### Collected data:
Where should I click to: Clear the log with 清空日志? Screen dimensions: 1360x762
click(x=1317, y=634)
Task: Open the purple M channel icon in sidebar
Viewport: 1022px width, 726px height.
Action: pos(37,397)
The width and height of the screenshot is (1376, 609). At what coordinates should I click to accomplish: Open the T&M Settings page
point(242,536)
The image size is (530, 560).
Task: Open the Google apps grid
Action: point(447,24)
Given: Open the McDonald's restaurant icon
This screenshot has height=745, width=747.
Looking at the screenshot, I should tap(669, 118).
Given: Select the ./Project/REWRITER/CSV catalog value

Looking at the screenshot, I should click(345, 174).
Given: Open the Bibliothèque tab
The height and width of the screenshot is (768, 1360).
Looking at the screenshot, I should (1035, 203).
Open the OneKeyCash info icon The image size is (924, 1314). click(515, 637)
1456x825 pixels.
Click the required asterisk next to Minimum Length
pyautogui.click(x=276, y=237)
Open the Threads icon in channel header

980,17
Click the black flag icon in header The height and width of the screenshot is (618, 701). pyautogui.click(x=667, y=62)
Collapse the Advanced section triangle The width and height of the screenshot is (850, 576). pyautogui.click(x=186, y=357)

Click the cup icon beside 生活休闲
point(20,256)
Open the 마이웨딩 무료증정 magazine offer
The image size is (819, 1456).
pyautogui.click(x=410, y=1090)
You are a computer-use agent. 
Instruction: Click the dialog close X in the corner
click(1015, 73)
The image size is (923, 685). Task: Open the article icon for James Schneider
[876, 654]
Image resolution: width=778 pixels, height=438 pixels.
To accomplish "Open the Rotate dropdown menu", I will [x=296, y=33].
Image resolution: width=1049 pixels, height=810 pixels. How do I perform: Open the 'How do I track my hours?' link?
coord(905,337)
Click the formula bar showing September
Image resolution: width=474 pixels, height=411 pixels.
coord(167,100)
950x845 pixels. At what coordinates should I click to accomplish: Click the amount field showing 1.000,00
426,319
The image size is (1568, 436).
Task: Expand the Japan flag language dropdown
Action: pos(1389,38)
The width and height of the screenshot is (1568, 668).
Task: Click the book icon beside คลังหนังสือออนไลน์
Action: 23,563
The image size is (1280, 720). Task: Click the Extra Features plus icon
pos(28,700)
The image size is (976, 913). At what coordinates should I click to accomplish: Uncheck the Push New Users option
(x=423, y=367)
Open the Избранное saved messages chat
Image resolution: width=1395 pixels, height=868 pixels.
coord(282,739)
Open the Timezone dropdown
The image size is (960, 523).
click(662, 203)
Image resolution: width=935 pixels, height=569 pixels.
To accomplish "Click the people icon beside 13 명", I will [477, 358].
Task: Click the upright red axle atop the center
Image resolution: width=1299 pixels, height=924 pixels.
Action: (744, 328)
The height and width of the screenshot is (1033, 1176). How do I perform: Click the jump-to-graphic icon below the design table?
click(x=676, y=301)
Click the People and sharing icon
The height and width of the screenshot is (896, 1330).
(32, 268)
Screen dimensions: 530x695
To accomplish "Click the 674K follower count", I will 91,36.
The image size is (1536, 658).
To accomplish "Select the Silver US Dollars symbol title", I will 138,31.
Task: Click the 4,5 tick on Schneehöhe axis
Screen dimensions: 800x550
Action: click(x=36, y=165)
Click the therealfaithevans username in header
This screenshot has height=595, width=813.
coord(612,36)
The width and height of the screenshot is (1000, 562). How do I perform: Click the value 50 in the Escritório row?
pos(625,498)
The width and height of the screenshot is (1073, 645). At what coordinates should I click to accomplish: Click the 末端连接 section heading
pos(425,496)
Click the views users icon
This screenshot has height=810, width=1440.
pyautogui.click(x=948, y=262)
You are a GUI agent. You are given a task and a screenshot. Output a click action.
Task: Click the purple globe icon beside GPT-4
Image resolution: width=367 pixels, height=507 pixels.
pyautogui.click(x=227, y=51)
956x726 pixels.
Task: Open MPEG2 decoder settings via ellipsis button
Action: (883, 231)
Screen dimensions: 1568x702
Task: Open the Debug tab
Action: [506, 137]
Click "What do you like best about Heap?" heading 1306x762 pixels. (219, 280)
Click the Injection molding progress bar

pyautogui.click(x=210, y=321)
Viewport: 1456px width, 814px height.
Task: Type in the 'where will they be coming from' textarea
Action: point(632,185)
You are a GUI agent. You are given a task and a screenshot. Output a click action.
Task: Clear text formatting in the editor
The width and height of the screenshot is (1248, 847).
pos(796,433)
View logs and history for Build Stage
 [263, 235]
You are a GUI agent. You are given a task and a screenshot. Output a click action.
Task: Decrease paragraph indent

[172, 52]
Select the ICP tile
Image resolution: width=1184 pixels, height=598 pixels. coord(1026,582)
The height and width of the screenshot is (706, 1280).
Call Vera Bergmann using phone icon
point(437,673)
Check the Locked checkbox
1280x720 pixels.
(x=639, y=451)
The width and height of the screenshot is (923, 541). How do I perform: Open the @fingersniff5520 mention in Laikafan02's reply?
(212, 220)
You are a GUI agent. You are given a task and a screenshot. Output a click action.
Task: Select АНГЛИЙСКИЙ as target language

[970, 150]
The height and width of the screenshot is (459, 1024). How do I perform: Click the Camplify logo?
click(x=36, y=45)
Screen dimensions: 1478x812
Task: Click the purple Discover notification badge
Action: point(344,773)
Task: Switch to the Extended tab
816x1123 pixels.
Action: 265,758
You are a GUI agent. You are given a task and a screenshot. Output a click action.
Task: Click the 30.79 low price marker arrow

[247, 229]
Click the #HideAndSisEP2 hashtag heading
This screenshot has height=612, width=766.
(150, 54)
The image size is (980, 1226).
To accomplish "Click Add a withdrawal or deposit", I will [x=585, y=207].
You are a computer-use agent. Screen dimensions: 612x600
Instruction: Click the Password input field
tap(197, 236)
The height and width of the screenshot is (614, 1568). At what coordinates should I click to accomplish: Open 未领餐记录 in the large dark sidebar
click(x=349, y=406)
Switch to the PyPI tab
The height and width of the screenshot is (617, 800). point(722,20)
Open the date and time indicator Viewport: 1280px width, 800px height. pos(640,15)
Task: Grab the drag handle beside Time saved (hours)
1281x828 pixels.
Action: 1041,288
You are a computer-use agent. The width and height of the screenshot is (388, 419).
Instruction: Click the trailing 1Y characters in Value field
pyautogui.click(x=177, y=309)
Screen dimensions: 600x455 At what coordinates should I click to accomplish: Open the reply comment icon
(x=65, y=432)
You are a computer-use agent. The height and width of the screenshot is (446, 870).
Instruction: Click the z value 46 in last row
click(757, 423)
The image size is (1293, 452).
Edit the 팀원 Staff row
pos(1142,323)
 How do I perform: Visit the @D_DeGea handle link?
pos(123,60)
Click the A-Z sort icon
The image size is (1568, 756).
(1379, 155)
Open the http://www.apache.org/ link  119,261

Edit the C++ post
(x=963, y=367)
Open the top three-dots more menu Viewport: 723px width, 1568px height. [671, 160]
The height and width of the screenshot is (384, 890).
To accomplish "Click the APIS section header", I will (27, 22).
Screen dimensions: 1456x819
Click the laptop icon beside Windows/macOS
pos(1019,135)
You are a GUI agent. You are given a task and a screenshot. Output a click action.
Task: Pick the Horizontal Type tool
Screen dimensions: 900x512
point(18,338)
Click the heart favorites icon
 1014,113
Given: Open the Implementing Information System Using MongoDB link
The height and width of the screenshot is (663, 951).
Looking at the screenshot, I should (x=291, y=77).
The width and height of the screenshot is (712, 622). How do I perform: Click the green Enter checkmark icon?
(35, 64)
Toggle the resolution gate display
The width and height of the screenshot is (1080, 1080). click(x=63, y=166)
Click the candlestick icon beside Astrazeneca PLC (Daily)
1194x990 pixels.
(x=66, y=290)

### Assigned task:
Could you output every record above exactly as written?

### Result for this task:
Where should I click to: Clear the log with 清空日志? Screen dimensions: 1360x762
click(x=1317, y=634)
Task: Open the purple M channel icon in sidebar
Viewport: 1022px width, 726px height.
Action: pos(37,397)
The width and height of the screenshot is (1376, 609). At what coordinates should I click to accomplish: Open the T&M Settings page
point(242,536)
The image size is (530, 560).
Task: Open the Google apps grid
Action: point(447,24)
Given: Open the McDonald's restaurant icon
This screenshot has height=745, width=747.
Looking at the screenshot, I should tap(669, 118).
Given: Select the ./Project/REWRITER/CSV catalog value

Looking at the screenshot, I should click(345, 174).
Given: Open the Bibliothèque tab
The height and width of the screenshot is (768, 1360).
Looking at the screenshot, I should (1035, 203).
Open the OneKeyCash info icon The image size is (924, 1314). click(515, 637)
1456x825 pixels.
Click the required asterisk next to Minimum Length
pyautogui.click(x=276, y=237)
Open the Threads icon in channel header

980,17
Click the black flag icon in header The height and width of the screenshot is (618, 701). pyautogui.click(x=667, y=62)
Collapse the Advanced section triangle The width and height of the screenshot is (850, 576). pyautogui.click(x=186, y=357)

Click the cup icon beside 生活休闲
point(20,256)
Open the 마이웨딩 무료증정 magazine offer
The image size is (819, 1456).
pyautogui.click(x=410, y=1090)
You are a computer-use agent. 
Instruction: Click the dialog close X in the corner
click(1015, 73)
The image size is (923, 685). Task: Open the article icon for James Schneider
[876, 654]
Image resolution: width=778 pixels, height=438 pixels.
To accomplish "Open the Rotate dropdown menu", I will [x=296, y=33].
Image resolution: width=1049 pixels, height=810 pixels. How do I perform: Open the 'How do I track my hours?' link?
coord(905,337)
Click the formula bar showing September
Image resolution: width=474 pixels, height=411 pixels.
coord(167,100)
950x845 pixels. At what coordinates should I click to accomplish: Click the amount field showing 1.000,00
426,319
The image size is (1568, 436).
Task: Expand the Japan flag language dropdown
Action: pos(1389,38)
The width and height of the screenshot is (1568, 668).
Task: Click the book icon beside คลังหนังสือออนไลน์
Action: 23,563
The image size is (1280, 720). Task: Click the Extra Features plus icon
pos(28,700)
The image size is (976, 913). At what coordinates should I click to accomplish: Uncheck the Push New Users option
(x=423, y=367)
Open the Избранное saved messages chat
Image resolution: width=1395 pixels, height=868 pixels.
coord(282,739)
Open the Timezone dropdown
The image size is (960, 523).
click(662, 203)
Image resolution: width=935 pixels, height=569 pixels.
To accomplish "Click the people icon beside 13 명", I will [477, 358].
Task: Click the upright red axle atop the center
Image resolution: width=1299 pixels, height=924 pixels.
Action: (744, 328)
The height and width of the screenshot is (1033, 1176). How do I perform: Click the jump-to-graphic icon below the design table?
click(x=676, y=301)
Click the People and sharing icon
The height and width of the screenshot is (896, 1330).
(32, 268)
Screen dimensions: 530x695
To accomplish "Click the 674K follower count", I will 91,36.
The image size is (1536, 658).
To accomplish "Select the Silver US Dollars symbol title", I will 138,31.
Task: Click the 4,5 tick on Schneehöhe axis
Screen dimensions: 800x550
Action: click(x=36, y=165)
Click the therealfaithevans username in header
This screenshot has height=595, width=813.
coord(612,36)
The width and height of the screenshot is (1000, 562). How do I perform: Click the value 50 in the Escritório row?
pos(625,498)
The width and height of the screenshot is (1073, 645). At what coordinates should I click to accomplish: Click the 末端连接 section heading
pos(425,496)
Click the views users icon
This screenshot has height=810, width=1440.
pyautogui.click(x=948, y=262)
You are a GUI agent. You are given a task and a screenshot. Output a click action.
Task: Click the purple globe icon beside GPT-4
Image resolution: width=367 pixels, height=507 pixels.
pyautogui.click(x=227, y=51)
956x726 pixels.
Task: Open MPEG2 decoder settings via ellipsis button
Action: (883, 231)
Screen dimensions: 1568x702
Task: Open the Debug tab
Action: [506, 137]
Click "What do you like best about Heap?" heading 1306x762 pixels. (219, 280)
Click the Injection molding progress bar

pyautogui.click(x=210, y=321)
Viewport: 1456px width, 814px height.
Task: Type in the 'where will they be coming from' textarea
Action: point(632,185)
You are a GUI agent. You are given a task and a screenshot. Output a click action.
Task: Clear text formatting in the editor
The width and height of the screenshot is (1248, 847).
pos(796,433)
View logs and history for Build Stage
 [263, 235]
You are a GUI agent. You are given a task and a screenshot. Output a click action.
Task: Decrease paragraph indent

[172, 52]
Select the ICP tile
Image resolution: width=1184 pixels, height=598 pixels. coord(1026,582)
The height and width of the screenshot is (706, 1280).
Call Vera Bergmann using phone icon
point(437,673)
Check the Locked checkbox
1280x720 pixels.
(x=639, y=451)
The width and height of the screenshot is (923, 541). How do I perform: Open the @fingersniff5520 mention in Laikafan02's reply?
(212, 220)
You are a GUI agent. You are given a task and a screenshot. Output a click action.
Task: Select АНГЛИЙСКИЙ as target language

[970, 150]
The height and width of the screenshot is (459, 1024). How do I perform: Click the Camplify logo?
click(x=36, y=45)
Screen dimensions: 1478x812
Task: Click the purple Discover notification badge
Action: point(344,773)
Task: Switch to the Extended tab
816x1123 pixels.
Action: 265,758
You are a GUI agent. You are given a task and a screenshot. Output a click action.
Task: Click the 30.79 low price marker arrow

[247, 229]
Click the #HideAndSisEP2 hashtag heading
This screenshot has height=612, width=766.
(150, 54)
The image size is (980, 1226).
To accomplish "Click Add a withdrawal or deposit", I will [x=585, y=207].
You are a computer-use agent. Screen dimensions: 612x600
Instruction: Click the Password input field
tap(197, 236)
The height and width of the screenshot is (614, 1568). At what coordinates should I click to accomplish: Open 未领餐记录 in the large dark sidebar
click(x=349, y=406)
Switch to the PyPI tab
The height and width of the screenshot is (617, 800). point(722,20)
Open the date and time indicator Viewport: 1280px width, 800px height. pos(640,15)
Task: Grab the drag handle beside Time saved (hours)
1281x828 pixels.
Action: 1041,288
You are a computer-use agent. The width and height of the screenshot is (388, 419).
Instruction: Click the trailing 1Y characters in Value field
pyautogui.click(x=177, y=309)
Screen dimensions: 600x455 At what coordinates should I click to accomplish: Open the reply comment icon
(x=65, y=432)
You are a computer-use agent. The height and width of the screenshot is (446, 870).
Instruction: Click the z value 46 in last row
click(757, 423)
The image size is (1293, 452).
Edit the 팀원 Staff row
pos(1142,323)
 How do I perform: Visit the @D_DeGea handle link?
pos(123,60)
Click the A-Z sort icon
The image size is (1568, 756).
(1379, 155)
Open the http://www.apache.org/ link  119,261

Edit the C++ post
(x=963, y=367)
Open the top three-dots more menu Viewport: 723px width, 1568px height. [671, 160]
The height and width of the screenshot is (384, 890).
To accomplish "Click the APIS section header", I will (27, 22).
Screen dimensions: 1456x819
Click the laptop icon beside Windows/macOS
pos(1019,135)
You are a GUI agent. You are given a task and a screenshot. Output a click action.
Task: Pick the Horizontal Type tool
Screen dimensions: 900x512
point(18,338)
Click the heart favorites icon
 1014,113
Given: Open the Implementing Information System Using MongoDB link
The height and width of the screenshot is (663, 951).
Looking at the screenshot, I should (x=291, y=77).
The width and height of the screenshot is (712, 622). How do I perform: Click the green Enter checkmark icon?
(35, 64)
Toggle the resolution gate display
The width and height of the screenshot is (1080, 1080). click(x=63, y=166)
Click the candlestick icon beside Astrazeneca PLC (Daily)
1194x990 pixels.
(x=66, y=290)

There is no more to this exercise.